2020 UK Car Sales: Lowest Demand For 30 Years

January 18, 2021

Sales of new cars in the UK last year dropped to their lowest point since 1992, according to a report from the Society of Motor Manufacturers and Traders (SMMT).

The total sales of 1.63 million cars, with demand suppressed by COVID-19 and uncertainty of our future relationship with the EU, represents a tumble of 29 per cent compared with 2019. That’s the biggest year-on-year fall since the second world war.

During the first lockdown in April, new car sales fell by 97 per cent. “We lost nearly three-quarters of a million units over three or four months,” said Mike Hawes, SMMT chief executive. “Which we never got back.

Overall, the loss in turnover for the automotive sector amounted to £20bn in 2020.

Electric Cars Prop Up The Market

But even while demand for new cars tumbles to historic lows, the picture isn’t a uniform one across all parts of the new car market.

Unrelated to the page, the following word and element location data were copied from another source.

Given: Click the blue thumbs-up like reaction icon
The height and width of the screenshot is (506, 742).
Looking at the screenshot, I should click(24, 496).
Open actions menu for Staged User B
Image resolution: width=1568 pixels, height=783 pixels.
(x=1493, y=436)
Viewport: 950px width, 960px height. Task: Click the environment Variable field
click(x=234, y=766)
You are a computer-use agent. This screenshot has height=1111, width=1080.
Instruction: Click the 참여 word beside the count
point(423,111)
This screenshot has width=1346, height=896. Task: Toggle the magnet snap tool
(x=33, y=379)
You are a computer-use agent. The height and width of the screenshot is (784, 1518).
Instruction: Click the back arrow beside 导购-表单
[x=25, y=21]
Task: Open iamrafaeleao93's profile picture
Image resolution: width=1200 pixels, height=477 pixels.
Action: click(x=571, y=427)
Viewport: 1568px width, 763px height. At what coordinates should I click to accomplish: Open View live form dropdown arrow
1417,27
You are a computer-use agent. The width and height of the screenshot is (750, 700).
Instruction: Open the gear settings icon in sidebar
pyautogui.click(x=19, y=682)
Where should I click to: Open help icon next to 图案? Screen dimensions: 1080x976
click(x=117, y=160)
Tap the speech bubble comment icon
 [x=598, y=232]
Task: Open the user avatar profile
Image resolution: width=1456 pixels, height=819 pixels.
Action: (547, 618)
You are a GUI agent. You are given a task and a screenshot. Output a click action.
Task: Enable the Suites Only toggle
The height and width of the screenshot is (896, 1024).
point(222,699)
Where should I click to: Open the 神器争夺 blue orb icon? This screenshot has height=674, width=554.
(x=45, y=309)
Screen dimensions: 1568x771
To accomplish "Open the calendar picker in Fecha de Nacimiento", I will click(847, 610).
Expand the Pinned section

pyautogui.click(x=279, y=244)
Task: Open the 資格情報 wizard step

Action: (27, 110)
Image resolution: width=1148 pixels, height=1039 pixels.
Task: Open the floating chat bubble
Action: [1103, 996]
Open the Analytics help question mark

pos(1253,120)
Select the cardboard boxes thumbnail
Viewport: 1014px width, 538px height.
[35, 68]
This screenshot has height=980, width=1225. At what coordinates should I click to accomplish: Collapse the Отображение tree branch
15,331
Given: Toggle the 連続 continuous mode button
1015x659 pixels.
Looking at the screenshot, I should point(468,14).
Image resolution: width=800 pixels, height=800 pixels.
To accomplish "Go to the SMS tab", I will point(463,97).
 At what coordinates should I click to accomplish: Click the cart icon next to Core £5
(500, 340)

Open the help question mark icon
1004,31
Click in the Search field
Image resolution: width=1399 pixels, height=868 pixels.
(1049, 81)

Sales of electric vehicles have soared during 2020. In 2019, electric cars accounted for just 3 per cent of new car sales. In 2020 the represented 10 per cent of the new car market.

…And even that doesn’t reflect just how fast the electric sector is growing: in September 2020 alone there were almost 22,000 electric vehicles sold. In September 2019 that figure was just 7,700.

But the good news for electric cars stands in stark contrast to the sales figures for diesel and petrol cars: demand for petrol models dropped by 37 per cent, while sales of new diesel cars fell by more than half.

Brexit Trade Deal Offers Some Hope

When it comes to recovery, trade with the EU is key for the UK car industry as it represents the UK’s biggest export market.

That’s why the Christmas Eve Brexit trade agreement will have come as a massive relief for British car factories.

But even though the new agreement does avoid major tariffs for the car manufacturing sector, there will be more red tape and extra costs

Mike Hawes struck a cautiously positive note for 2021, however: “With the rollout of vaccines and clarity over our new relationship with the EU, we must make 2021 a year of recovery.”